Geneviéve miró cautelosamente a su alrededor para cerciorarse de que la puerta estaba cerrada, y bajando aún más la voz dijo:
—Fue Nigel Chapman.
—Nigel Chapman, pero, ¿por qué?
—Escuchad. Acabo de pasar por el corredor para dirigirme a la escalera y oí voces en la habitación de Patricia. Era Nigel quien hablaba.
—¿Nigel? ¿En la habitación de Patricia? —exclamó Jean en tono de censura, mas Geneviéve sin desviarse del particular continuó:
—Y le estaba diciendo a ella que su padre había matado a su madre, que pour ça, ha cambiado de nombre. ¿De modo que está bien claro, no? Su padre fue un asesino convicto y Nigel lo lleva en la sangre como herencia…
—Es posible —dijo Chandra Lal, reflexionando complacido sobre aquella posibilidad—. Es muy posible. Nigel es tan violento, tan desequilibrado. No tiene dominio de sí mismo. ¿No estáis de acuerdo conmigo? —Y se volvió con aire condescendiente hacia Akibombo, que asintió con entusiasmo inclinando la cabeza morena y rizada, al tiempo que exhibía sus blancos dientes en una sonrisa.
—Siempre he pensado —intervino Jean— que Nigel no tiene sentido de la moral… Es un carácter completamente degenerado.
—Puede ser un crimen pasional —comentó Ahmed Alí—. Seduce a Celia y luego la mata porque es una buena chica que espera que se case con ella…
—Majaderías —estalló Leonard Bateson.
—¿Qué has dicho?
—¡Digo que son majaderías! —gritó Len.
Capítulo XVII
I
Sentado en un departamento de la comisaría, Nigel miró nerviosamente los ojos severos del inspector Sharpe, que acababa de oír su declaración.
—¿Se da usted cuenta, señor Chapman, de que lo que acaba de contarnos es muy serio? Vaya si lo es.
—Claro que me doy cuenta, y no hubiera venido a contárselo de no considerarlo urgente.
—¿Y dice usted que la señorita Lane no recuerda exactamente cuándo vio por última vez ese frasco de bicarbonato que contenía morfina?
—Está aturdida, y cuanto más se esfuerza por recordar, más se confunde. Dice que yo la pongo nerviosa, y ahora está intentando hacer memoria mientras yo he venido a verle a usted.
—Será mejor que vayamos enseguida a la calle Hickory.
Mientras hablaba sonó el timbre del teléfono de sobremesa y el agente que había estado tomando nota de la historia de Nigel alargó la mano y descolgó el auricular.

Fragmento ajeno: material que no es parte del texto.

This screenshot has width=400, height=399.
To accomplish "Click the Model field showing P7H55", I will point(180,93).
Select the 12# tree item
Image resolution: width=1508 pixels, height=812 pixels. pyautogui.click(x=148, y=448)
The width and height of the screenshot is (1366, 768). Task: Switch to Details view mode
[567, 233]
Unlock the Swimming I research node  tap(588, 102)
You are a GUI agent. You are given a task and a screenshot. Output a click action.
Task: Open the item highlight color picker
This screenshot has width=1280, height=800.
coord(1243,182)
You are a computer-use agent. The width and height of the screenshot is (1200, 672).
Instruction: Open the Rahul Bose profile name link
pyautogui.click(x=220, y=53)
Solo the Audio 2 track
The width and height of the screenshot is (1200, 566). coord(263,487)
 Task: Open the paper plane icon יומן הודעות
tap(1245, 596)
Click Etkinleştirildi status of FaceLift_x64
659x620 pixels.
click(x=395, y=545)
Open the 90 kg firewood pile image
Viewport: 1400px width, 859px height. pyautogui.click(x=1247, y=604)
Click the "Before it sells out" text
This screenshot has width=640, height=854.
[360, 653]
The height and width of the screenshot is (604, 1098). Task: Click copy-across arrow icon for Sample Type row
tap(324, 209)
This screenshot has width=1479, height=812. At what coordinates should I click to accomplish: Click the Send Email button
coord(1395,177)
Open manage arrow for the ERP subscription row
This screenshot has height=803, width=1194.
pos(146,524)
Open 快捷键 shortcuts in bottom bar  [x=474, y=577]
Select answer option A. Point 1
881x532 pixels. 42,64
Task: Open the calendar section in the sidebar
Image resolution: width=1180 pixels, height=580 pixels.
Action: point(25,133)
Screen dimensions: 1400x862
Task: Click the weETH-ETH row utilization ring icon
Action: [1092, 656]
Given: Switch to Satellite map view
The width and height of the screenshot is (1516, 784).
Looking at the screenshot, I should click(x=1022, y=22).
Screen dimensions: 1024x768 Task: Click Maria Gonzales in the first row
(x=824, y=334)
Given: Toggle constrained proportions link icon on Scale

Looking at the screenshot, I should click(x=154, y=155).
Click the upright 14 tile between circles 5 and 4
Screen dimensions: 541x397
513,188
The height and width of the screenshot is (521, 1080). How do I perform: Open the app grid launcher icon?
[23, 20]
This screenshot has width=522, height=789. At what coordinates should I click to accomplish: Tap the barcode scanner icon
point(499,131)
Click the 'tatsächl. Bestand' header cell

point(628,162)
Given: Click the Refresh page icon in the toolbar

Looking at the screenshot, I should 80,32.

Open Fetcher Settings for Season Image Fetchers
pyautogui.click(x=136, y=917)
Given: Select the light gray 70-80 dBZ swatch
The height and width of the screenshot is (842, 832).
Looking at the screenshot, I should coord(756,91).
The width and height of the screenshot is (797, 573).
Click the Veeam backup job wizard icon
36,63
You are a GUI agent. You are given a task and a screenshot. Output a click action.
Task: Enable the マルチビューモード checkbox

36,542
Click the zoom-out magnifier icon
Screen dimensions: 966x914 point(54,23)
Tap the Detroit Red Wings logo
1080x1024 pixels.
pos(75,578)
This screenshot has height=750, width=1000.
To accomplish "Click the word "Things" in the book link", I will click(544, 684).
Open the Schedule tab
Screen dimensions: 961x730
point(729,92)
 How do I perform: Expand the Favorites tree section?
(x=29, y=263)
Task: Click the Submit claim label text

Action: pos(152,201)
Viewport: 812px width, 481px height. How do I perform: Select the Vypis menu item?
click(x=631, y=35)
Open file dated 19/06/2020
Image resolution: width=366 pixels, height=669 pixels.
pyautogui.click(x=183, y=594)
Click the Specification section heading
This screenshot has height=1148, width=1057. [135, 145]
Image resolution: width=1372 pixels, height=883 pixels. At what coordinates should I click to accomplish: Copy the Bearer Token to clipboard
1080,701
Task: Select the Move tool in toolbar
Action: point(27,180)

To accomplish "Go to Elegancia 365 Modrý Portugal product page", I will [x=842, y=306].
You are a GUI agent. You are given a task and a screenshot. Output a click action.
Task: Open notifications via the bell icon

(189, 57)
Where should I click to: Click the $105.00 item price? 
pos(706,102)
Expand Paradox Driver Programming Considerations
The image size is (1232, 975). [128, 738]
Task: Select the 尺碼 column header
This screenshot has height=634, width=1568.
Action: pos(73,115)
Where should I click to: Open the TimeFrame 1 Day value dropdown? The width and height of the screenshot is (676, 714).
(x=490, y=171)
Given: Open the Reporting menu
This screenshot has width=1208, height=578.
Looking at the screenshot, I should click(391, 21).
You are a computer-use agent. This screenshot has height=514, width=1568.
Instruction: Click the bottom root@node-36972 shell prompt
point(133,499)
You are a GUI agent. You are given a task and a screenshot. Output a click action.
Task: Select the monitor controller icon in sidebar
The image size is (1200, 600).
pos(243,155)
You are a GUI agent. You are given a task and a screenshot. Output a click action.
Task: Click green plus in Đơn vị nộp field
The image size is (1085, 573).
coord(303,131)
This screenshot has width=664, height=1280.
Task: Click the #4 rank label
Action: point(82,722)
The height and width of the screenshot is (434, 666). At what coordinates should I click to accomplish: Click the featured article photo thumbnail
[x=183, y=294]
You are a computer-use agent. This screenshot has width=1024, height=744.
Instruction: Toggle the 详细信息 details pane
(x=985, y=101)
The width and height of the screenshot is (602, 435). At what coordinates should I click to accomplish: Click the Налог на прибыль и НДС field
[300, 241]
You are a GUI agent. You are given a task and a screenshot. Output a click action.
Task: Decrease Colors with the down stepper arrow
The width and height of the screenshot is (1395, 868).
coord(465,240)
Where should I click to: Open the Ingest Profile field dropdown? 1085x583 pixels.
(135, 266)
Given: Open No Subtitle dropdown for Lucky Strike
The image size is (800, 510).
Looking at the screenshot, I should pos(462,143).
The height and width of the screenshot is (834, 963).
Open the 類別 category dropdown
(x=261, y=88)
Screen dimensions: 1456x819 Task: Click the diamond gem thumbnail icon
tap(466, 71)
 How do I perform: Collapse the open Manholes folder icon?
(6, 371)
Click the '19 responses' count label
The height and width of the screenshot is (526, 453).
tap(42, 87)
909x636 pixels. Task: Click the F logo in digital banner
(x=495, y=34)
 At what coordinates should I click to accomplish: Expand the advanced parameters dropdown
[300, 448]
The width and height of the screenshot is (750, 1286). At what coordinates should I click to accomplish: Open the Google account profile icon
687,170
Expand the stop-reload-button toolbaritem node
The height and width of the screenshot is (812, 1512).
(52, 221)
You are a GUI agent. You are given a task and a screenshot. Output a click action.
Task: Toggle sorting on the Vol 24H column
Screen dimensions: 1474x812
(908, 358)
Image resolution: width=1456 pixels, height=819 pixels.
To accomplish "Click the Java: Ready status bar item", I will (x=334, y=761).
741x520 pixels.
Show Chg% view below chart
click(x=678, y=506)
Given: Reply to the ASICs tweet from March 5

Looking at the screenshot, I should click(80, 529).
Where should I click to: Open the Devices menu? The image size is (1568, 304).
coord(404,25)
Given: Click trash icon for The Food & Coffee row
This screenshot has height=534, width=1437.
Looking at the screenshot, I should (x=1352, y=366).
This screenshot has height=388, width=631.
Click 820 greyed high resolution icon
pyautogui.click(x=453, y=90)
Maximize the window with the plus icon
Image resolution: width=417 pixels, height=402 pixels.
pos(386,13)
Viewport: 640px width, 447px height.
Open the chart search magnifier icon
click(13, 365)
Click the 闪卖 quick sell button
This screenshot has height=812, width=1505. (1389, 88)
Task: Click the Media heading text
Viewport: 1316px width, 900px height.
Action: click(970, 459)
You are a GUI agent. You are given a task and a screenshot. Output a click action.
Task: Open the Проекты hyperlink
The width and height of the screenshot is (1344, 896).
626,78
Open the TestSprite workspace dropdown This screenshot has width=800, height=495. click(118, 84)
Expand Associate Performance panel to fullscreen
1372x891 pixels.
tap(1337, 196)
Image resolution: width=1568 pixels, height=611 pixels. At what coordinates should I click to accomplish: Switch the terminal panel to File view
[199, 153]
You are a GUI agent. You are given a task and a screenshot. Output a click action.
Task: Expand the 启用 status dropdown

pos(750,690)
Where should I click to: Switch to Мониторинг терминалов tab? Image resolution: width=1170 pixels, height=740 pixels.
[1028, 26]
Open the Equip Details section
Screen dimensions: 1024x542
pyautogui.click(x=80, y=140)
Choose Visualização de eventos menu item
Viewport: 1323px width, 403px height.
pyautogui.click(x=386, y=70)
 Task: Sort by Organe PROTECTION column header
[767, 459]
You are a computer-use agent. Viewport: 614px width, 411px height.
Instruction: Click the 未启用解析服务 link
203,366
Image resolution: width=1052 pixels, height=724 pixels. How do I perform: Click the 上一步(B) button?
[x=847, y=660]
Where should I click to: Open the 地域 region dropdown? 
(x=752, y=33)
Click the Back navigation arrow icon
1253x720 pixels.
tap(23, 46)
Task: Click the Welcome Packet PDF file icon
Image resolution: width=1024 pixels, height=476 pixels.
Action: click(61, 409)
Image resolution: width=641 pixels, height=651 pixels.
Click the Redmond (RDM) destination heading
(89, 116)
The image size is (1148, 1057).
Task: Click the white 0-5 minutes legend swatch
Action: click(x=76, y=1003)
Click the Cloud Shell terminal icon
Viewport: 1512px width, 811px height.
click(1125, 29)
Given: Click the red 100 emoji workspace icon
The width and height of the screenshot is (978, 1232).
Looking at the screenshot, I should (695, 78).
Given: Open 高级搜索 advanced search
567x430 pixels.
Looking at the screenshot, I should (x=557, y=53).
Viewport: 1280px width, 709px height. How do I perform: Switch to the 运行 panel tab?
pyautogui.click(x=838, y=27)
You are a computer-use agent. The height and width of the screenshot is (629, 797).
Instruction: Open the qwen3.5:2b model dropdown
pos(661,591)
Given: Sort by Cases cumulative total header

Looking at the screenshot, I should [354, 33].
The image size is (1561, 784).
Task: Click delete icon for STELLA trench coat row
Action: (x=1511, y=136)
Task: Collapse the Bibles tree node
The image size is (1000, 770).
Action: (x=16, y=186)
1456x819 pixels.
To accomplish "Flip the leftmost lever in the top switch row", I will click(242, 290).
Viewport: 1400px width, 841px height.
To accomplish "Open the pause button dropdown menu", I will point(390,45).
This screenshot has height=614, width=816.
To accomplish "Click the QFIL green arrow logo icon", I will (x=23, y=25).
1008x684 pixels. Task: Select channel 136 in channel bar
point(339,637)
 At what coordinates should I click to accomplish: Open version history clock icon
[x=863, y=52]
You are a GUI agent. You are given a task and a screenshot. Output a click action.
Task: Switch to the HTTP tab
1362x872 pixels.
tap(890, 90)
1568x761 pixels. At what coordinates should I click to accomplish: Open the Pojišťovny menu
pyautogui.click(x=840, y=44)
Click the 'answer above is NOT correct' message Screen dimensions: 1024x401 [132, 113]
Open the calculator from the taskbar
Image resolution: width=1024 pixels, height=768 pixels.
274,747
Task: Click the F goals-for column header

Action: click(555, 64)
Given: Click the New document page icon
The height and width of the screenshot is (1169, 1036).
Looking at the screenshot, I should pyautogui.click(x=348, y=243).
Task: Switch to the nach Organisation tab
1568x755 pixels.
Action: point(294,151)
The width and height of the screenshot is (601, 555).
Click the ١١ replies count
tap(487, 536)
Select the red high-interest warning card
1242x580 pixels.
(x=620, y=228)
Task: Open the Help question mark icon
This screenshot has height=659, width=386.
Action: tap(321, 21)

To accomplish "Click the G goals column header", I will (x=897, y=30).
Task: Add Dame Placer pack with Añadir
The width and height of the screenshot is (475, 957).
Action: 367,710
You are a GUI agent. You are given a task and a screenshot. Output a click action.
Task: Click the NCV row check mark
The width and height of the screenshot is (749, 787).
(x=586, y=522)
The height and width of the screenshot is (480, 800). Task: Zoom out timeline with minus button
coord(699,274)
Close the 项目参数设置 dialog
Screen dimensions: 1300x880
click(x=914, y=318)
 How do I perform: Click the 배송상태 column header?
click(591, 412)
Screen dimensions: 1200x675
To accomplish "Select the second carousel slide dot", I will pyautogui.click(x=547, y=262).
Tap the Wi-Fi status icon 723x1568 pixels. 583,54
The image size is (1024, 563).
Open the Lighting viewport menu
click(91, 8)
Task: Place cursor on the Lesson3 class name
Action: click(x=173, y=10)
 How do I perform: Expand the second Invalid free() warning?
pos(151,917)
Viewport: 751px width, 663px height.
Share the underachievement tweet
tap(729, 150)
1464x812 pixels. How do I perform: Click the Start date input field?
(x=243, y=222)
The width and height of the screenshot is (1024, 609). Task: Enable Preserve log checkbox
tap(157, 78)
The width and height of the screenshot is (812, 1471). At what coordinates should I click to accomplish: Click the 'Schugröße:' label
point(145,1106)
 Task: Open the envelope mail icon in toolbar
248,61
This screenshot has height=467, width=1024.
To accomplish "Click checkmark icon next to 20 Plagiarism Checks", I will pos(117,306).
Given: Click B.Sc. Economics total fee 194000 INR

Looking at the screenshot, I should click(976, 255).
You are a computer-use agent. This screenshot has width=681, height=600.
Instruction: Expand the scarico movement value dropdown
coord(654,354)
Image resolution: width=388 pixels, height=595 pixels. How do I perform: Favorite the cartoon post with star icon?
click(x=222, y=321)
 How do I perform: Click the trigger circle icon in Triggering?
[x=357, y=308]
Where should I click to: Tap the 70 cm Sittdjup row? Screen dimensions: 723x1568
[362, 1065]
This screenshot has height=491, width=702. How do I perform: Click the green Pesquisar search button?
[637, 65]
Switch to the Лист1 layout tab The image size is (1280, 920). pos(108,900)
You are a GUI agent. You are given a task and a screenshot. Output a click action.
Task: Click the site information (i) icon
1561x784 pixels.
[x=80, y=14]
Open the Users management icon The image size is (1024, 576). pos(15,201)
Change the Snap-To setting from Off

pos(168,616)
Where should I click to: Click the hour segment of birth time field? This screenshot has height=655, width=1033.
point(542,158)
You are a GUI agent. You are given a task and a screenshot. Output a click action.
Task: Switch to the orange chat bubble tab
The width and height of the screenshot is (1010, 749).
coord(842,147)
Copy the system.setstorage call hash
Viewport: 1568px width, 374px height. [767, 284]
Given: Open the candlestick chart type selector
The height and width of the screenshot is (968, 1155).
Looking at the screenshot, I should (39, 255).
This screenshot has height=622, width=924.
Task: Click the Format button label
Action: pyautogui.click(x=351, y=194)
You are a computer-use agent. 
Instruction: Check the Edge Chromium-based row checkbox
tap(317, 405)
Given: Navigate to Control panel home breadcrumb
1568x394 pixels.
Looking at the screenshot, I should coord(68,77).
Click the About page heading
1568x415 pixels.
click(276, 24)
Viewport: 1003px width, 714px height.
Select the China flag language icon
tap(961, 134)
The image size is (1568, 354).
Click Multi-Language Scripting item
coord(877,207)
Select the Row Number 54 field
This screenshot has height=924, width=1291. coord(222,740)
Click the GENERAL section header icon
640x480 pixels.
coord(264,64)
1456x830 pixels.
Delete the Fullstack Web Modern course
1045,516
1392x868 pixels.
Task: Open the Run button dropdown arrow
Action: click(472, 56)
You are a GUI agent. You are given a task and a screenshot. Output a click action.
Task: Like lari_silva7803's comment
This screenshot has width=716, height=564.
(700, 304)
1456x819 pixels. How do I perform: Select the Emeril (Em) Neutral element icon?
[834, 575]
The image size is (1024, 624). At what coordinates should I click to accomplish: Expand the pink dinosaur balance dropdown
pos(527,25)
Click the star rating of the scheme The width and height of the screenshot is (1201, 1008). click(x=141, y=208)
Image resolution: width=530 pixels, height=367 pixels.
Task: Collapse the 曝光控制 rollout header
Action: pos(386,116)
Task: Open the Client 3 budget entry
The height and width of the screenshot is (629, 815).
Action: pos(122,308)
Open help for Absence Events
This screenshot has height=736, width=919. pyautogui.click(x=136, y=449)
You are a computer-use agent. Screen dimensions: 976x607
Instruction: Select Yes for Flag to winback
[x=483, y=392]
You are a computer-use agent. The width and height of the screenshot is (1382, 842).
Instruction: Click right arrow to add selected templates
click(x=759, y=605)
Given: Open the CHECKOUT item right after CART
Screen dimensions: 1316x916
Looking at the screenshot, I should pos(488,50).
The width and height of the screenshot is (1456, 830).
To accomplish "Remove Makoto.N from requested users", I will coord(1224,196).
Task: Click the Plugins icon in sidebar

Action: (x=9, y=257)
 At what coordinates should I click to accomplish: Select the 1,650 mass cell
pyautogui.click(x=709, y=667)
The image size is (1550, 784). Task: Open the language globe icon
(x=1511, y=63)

—Es la señorita Lane —dijo después de escuchar—. Desea hablar con el señor Chapman.
Nigel se aproximó a la mesa y cogió el teléfono que le alargaba el agente.
—¿Pat? Soy Nigel.
La voz de la joven llegó hasta él, nerviosa, sin aliento.
—Nigel. ¡Creo que ya lo tengo! Quiero decir que ya sé quién lo ha cogido… ¿sabes…? cogido del cajón de mis pañuelos… ¿sabes? Sólo hay una persona que…
La voz se interrumpió.
—Pat. Dime. ¿Estás ahí? ¿Quién ha sido?
—Ahora no puedo decírtelo. Más tarde. ¿Vas a venir?
El teléfono estaba lo bastante cerca del agente y del inspector para que pudieran oír claramente la conversación, y este último hizo un gesto de asentimiento ante la mirada interrogadora de Nigel.